From 8f6d5f183512c9623cdebdcc95428a4579833a04 Mon Sep 17 00:00:00 2001
From: "Jip J. Dekker" <jip@dekker.one>
Date: Fri, 9 Jul 2021 13:32:31 +1000
Subject: [PATCH] Update lexicographic_minimize definition

---
 chapters/5_incremental.tex | 42 +++++++++++++++-----------------------
 1 file changed, 17 insertions(+), 25 deletions(-)

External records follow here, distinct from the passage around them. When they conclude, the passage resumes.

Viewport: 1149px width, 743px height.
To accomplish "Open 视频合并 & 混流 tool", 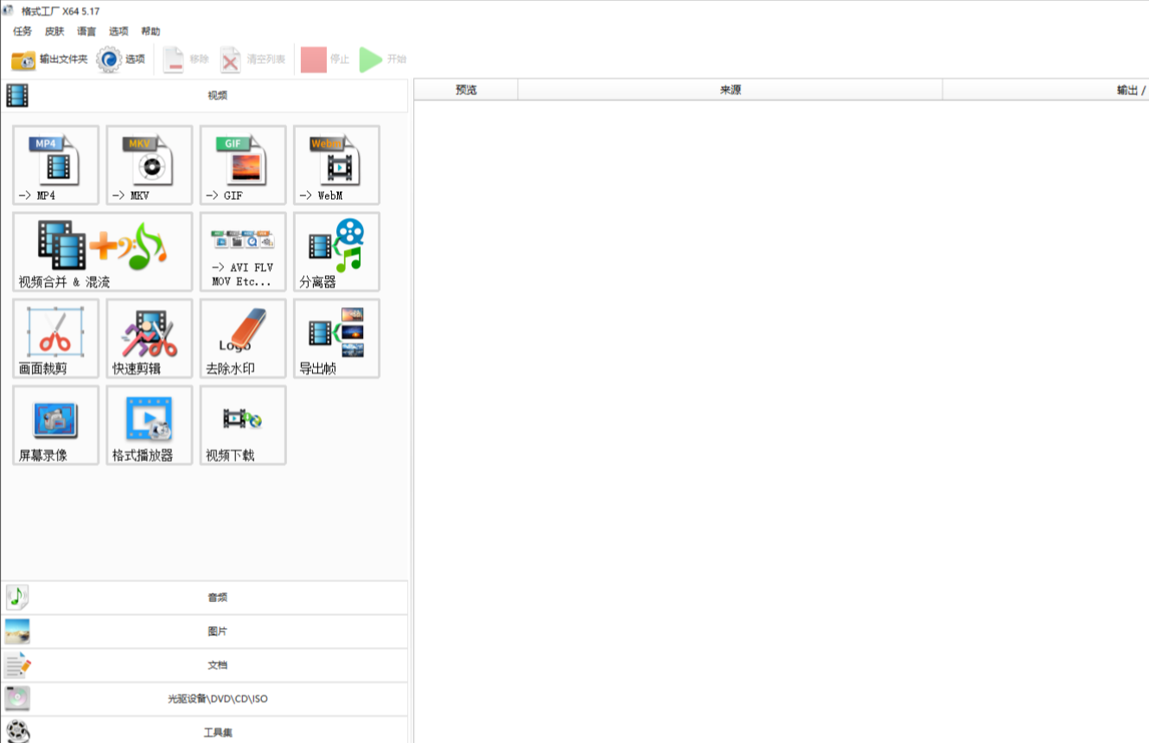I will click(x=103, y=251).
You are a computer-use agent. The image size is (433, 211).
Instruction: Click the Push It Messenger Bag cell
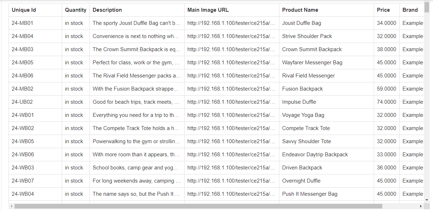click(x=327, y=194)
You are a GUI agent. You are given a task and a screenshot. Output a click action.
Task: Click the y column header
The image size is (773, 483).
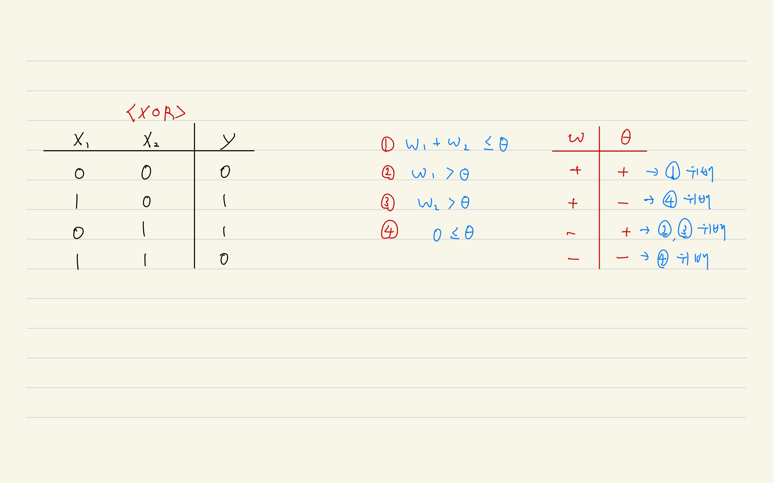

diff --git a/chapters/5_incremental.tex b/chapters/5_incremental.tex
index d111d76..892da84 100644
--- a/chapters/5_incremental.tex
+++ b/chapters/5_incremental.tex
@@ -205,31 +205,23 @@ It required that, once a solution is found, each subsequent solution must either
 We can model this strategy restarts as such:
 
 \begin{mzn}
-	predicate lex_minimize(array[int] of var int: o) =
-		let {
-			var index_set(o): stage
-			array[index_set(o)] of var int: best;
-		} in if status() = START then
-			stage = min(index_set(o))
-		else
-			if status() = UNSAT then
-				if lastval(stage) < l then
-					stage = lastval(stage) + 1
-				else
-					complete()  % we are finished
-				endif
-			else
-				stage = lastval(stage)
-				/\ best[stage] = sol(_objective)
-			endif
-			/\ for(i in min(index_set(o))..stage-1) (
-				o[i] = lastval(best[i])
-			)
-			/\ if status() = SAT then
-					o[stage] < sol(_objective)
-			endif
-			/\ _objective = o[stage]
-		endif;
+predicate lex_minimize(array[int] of var int: o) =
+	let {
+		var min(index_set(o))..max(index_set(o))+1: stage;
+	} in if status() = START then
+		stage = min(index_set(o))
+	elseif status() = UNSAT then
+		stage = lastval(stage) + 1
+	else /* status() = SAT */
+		stage = lastval(stage)
+		/\ o[stage] < sol(o[stage])
+	endif
+	/\ forall(i in min(index_set(o))..stage-1) (
+		o[i] = sol(o[i])
+	)
+	/\ if stage > max(index_set(o)) then
+		complete()
+	endif;
 \end{mzn}
 
 The lexicographic objective changes the objective at each stage in the evaluation.